L'OCDE pour l'accélération des réformes des pensions

Pas vraiment de surprise en effet : l’OCDE, organisation de 34 pays industrialisés et développés, n'a jamais été un acteur, un arbitre neutre idéologiquement. Et l'OCDE, dans son rapport du jour sur les pensions, persiste et signe. Oui, le vieillissement de la population, couplé à une hausse continue de l'espérance de vie, engendrent de nouveaux défis en matière de financement des pensions surtout pour assurer à long terme la viabilité du système. Et l’organisation le reconnaît : la plupart de ses membres s’y sont attelés, à des rythmes divers.

Contribuer davantage et reculer l'âge de la retraite

Pas de secret : même si certains pays ont opté pour des taxes sur le pensions les plus hautes (en Finlande), si d’autres ont augmenté les cotisations (Québec, France, Finlande encore, là où la Grèce les a gelées depuis 2011, là où d’autres pays ont joué, eux, sur l’augmentation de la durée minimale de cotisation ou des incitants pour travailler plus longtemps), "contribuer davantage et durant des périodes plus longues, particulièrement via un recul de l'âge de la pension, est la meilleure approche pour faire face à ces défis" résume l'OCDE. Mais attention en tenant tout de même compte d’un ratio à préserver entre les années de retraite et les années de contribution; l'OCDE appelle les états membres à mieux tenir compte des "index de mortalité" par pays, par travailleur, par milieu socio-économique, pour élaborer des politiques les plus réalistes possibles en adéquation avec l'espérance de vie de chacun. Parmi les pays OCDE, sachez que les Polonais travailleront jusqu’à 67 ans à partir de 2020, les Canadiens jusque 67 ans d’ici 2029, les Irlandais 68 ans après 2028.

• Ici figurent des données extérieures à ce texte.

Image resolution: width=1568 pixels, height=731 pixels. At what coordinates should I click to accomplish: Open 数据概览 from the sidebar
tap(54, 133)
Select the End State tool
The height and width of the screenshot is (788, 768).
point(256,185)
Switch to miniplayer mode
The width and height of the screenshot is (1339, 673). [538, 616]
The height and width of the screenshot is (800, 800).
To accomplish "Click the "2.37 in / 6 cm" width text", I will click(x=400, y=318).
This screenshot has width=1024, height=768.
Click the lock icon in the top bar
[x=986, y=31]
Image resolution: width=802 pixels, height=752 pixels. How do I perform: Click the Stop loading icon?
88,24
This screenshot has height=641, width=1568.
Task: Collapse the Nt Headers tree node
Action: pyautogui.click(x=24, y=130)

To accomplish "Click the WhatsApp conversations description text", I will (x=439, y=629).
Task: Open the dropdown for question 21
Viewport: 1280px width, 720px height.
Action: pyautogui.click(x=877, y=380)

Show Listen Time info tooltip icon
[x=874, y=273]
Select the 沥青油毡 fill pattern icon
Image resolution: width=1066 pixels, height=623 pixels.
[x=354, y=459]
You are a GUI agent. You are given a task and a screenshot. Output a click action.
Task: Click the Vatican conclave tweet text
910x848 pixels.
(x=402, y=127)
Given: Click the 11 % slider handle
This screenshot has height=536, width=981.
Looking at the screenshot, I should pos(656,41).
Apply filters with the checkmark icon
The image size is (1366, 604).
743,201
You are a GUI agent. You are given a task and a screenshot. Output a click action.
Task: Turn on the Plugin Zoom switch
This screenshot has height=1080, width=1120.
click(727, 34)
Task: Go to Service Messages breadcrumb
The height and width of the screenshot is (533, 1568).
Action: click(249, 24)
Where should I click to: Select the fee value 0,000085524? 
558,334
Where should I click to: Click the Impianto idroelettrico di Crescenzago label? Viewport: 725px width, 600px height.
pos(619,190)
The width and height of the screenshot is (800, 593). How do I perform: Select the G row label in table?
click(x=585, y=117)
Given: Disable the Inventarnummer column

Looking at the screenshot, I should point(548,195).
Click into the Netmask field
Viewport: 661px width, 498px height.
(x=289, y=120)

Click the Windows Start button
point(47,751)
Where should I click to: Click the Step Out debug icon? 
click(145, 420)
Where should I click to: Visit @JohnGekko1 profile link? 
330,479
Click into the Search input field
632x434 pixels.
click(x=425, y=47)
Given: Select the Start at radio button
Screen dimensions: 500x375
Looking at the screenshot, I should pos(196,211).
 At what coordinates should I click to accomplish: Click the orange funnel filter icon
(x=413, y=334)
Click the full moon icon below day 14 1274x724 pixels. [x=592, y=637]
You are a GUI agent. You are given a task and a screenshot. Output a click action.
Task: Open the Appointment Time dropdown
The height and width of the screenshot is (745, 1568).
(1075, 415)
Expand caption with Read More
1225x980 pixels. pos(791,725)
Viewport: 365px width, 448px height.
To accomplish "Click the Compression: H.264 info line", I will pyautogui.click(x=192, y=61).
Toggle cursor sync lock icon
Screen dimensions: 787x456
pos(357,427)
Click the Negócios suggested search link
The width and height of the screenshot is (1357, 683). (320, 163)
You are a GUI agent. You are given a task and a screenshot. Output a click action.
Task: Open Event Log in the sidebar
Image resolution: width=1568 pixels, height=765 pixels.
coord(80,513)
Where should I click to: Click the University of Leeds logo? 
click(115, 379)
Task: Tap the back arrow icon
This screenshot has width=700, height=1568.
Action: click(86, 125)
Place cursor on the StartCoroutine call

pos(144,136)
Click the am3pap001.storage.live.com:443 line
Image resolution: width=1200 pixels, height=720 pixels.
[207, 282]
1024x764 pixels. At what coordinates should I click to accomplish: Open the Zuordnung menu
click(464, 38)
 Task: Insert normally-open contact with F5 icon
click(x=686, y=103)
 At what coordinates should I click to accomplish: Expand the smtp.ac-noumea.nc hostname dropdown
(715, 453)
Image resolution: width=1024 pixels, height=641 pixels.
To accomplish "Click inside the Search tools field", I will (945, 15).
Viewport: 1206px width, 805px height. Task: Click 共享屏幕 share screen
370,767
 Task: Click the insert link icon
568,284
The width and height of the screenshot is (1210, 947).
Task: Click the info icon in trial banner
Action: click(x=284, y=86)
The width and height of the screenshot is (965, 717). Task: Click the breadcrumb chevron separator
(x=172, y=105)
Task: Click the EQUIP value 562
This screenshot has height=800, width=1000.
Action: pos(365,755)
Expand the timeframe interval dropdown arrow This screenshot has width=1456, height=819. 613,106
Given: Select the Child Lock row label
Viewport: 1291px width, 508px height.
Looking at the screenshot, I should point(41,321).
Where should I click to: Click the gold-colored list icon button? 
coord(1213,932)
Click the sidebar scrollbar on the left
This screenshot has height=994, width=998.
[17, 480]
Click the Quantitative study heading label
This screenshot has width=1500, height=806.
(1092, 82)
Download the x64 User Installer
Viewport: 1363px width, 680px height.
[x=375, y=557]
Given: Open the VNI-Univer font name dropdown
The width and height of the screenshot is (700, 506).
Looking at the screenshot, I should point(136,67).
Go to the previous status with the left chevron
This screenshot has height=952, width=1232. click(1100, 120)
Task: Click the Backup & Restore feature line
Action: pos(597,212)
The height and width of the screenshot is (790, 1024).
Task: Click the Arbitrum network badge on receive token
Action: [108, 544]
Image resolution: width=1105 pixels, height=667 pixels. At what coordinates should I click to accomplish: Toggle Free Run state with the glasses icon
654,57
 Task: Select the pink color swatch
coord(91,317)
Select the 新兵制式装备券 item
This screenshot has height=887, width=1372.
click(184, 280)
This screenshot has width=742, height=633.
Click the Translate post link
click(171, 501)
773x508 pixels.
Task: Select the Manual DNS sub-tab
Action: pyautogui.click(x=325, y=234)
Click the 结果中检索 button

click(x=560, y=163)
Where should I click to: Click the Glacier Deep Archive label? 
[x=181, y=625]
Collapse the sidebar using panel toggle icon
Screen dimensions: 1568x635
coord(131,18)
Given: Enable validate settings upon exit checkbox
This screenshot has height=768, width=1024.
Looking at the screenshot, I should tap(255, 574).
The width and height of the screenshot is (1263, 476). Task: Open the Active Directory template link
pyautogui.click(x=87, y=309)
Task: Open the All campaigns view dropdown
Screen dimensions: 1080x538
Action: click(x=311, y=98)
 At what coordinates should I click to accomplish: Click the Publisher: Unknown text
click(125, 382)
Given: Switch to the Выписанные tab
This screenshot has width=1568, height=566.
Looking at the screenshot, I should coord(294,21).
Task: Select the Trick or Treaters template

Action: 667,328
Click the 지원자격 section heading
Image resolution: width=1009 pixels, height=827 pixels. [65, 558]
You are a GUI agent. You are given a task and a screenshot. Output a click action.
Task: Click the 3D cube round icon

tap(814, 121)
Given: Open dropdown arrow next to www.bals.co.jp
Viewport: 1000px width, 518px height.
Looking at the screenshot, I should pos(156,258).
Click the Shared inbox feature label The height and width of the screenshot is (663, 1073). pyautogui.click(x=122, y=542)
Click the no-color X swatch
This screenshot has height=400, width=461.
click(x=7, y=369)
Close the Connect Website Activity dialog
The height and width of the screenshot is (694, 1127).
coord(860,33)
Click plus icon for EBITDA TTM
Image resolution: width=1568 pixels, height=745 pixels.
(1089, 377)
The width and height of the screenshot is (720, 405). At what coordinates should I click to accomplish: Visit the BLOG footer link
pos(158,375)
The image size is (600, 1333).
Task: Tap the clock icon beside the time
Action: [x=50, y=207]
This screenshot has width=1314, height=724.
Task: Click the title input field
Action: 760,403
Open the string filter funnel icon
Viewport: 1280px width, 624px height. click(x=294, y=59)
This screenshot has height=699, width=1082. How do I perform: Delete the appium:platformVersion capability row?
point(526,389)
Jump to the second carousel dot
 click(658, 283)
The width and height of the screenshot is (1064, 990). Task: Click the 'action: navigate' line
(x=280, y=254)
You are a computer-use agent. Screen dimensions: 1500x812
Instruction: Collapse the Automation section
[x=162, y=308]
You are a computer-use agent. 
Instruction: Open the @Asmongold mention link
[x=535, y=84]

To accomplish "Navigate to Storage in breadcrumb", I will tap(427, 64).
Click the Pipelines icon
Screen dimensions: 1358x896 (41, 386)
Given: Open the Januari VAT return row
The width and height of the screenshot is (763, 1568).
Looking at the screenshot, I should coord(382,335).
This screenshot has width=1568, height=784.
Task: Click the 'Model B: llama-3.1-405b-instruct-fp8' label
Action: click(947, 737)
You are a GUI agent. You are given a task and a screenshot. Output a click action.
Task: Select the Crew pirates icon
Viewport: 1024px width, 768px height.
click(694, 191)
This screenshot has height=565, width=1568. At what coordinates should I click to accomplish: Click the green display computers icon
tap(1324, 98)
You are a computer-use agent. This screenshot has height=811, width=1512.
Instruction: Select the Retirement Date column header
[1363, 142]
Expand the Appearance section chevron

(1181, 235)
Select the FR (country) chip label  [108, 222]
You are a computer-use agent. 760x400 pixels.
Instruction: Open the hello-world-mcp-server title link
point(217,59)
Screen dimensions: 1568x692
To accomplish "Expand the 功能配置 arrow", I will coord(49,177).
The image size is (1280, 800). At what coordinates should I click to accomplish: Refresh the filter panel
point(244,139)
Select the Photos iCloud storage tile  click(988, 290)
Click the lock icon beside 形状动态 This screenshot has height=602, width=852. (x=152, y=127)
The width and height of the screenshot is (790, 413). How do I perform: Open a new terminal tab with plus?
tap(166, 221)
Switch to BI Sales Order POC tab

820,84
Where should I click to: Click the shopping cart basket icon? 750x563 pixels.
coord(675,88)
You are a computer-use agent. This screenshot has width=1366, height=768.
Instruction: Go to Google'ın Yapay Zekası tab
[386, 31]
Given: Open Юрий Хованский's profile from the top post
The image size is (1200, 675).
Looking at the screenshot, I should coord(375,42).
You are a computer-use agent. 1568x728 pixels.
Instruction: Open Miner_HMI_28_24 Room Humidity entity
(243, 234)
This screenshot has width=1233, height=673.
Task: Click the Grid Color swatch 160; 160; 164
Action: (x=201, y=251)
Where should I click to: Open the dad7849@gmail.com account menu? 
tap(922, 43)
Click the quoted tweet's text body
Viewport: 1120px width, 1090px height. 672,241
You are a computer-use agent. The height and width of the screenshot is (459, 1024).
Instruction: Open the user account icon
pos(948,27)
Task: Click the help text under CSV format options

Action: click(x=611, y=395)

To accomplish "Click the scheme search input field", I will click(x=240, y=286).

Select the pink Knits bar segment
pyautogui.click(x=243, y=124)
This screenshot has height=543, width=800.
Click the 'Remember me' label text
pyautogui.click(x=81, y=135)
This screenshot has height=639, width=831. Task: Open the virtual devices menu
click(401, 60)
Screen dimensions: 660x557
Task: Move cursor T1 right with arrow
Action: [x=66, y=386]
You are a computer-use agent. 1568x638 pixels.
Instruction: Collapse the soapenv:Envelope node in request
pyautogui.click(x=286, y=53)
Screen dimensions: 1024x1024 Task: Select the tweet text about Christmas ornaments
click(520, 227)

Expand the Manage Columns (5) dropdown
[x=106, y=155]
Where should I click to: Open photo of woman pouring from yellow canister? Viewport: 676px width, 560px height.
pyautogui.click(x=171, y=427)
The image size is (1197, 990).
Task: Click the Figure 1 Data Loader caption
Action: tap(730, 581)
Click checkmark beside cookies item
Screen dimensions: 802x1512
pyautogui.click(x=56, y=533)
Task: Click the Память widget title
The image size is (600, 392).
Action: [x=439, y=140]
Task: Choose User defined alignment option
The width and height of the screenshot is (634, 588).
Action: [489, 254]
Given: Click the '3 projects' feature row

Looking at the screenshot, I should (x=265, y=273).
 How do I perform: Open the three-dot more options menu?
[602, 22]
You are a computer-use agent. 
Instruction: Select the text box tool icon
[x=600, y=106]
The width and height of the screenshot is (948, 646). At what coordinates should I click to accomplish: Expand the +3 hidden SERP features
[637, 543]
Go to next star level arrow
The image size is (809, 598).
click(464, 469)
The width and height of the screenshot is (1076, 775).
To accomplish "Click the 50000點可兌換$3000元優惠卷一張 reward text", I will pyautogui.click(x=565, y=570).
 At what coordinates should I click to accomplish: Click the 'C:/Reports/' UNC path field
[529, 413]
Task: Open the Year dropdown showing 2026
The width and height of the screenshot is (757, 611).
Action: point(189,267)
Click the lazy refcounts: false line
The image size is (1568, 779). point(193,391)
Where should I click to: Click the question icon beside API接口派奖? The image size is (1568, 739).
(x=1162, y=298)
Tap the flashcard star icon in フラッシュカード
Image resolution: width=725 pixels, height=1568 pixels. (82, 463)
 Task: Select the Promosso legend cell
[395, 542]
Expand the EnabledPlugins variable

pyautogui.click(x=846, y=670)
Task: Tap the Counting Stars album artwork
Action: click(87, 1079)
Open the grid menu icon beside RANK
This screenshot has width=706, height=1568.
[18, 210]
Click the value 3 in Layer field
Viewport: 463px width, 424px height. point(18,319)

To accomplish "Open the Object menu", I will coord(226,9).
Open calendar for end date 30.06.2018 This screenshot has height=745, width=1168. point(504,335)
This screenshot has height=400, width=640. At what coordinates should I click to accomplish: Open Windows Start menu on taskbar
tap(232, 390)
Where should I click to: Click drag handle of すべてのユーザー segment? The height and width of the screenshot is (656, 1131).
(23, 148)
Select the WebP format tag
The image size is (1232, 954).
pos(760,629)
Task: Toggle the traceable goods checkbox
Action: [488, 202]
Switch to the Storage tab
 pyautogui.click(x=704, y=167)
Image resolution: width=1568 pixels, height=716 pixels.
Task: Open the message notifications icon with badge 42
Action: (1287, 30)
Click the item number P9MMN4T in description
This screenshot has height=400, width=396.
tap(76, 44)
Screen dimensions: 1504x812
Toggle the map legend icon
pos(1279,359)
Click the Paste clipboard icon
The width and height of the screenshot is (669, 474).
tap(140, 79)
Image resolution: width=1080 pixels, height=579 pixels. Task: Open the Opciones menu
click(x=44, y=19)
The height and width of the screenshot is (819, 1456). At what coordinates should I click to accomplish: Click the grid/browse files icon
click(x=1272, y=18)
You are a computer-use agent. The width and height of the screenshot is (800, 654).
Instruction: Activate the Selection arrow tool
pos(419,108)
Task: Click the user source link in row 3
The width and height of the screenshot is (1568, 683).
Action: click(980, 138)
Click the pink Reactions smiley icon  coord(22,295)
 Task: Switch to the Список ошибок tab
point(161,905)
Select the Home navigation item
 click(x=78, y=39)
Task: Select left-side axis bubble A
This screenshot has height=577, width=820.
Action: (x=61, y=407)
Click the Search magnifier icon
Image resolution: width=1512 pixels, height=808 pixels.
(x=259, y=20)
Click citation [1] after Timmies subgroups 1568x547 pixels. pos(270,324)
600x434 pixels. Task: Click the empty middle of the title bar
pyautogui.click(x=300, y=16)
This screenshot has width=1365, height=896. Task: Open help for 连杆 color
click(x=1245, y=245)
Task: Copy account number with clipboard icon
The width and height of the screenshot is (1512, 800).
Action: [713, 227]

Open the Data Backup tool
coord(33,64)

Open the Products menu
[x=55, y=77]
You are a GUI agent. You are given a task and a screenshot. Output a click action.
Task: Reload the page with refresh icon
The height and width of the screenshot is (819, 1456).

Nouveau coup de pouce à l'épargne-pension... privée

L’OCDE appelle aussi à rester vigilants sur le niveau même des pensions alors que le rapport entre actifs et retraités va chuter : de 4 actifs en moyenne pour un retraité aujourd’hui à 1 ou 2 actifs pour un retraité dans 20 ans. Nombreux, signale l’organisation, sont déjà les retraités qui vivent sous ou à la limite du seuil de pauvreté. L’OCDE qui met aussi en avant l’importance de l’épargne-pension privée à côté des piliers de pensions traditionnels. "De nombreux pays ont déjà adopté des réformes pour renforcer les régimes privés de retraite par capitalisation. Le rapport souligne qu'il est important de rehausser leur taux de couverture dans les pays où ils sont facultatifs".

Mais sur tout cela l’OCDE appelle surtout les gouvernements à mieux communiquer. Auprès des seniors mais aussi auprès des jeunes "qui doivent avoir confiance dans la stabilité à long terme du système de retraite et dans la promesse qui leur est faite en termes de pensions". Tout cela va donc globalement plutôt dans le sens de la potion imaginée par le gouvernement Michel, une potion on le sait jugée déjà plutôt amère côté syndical.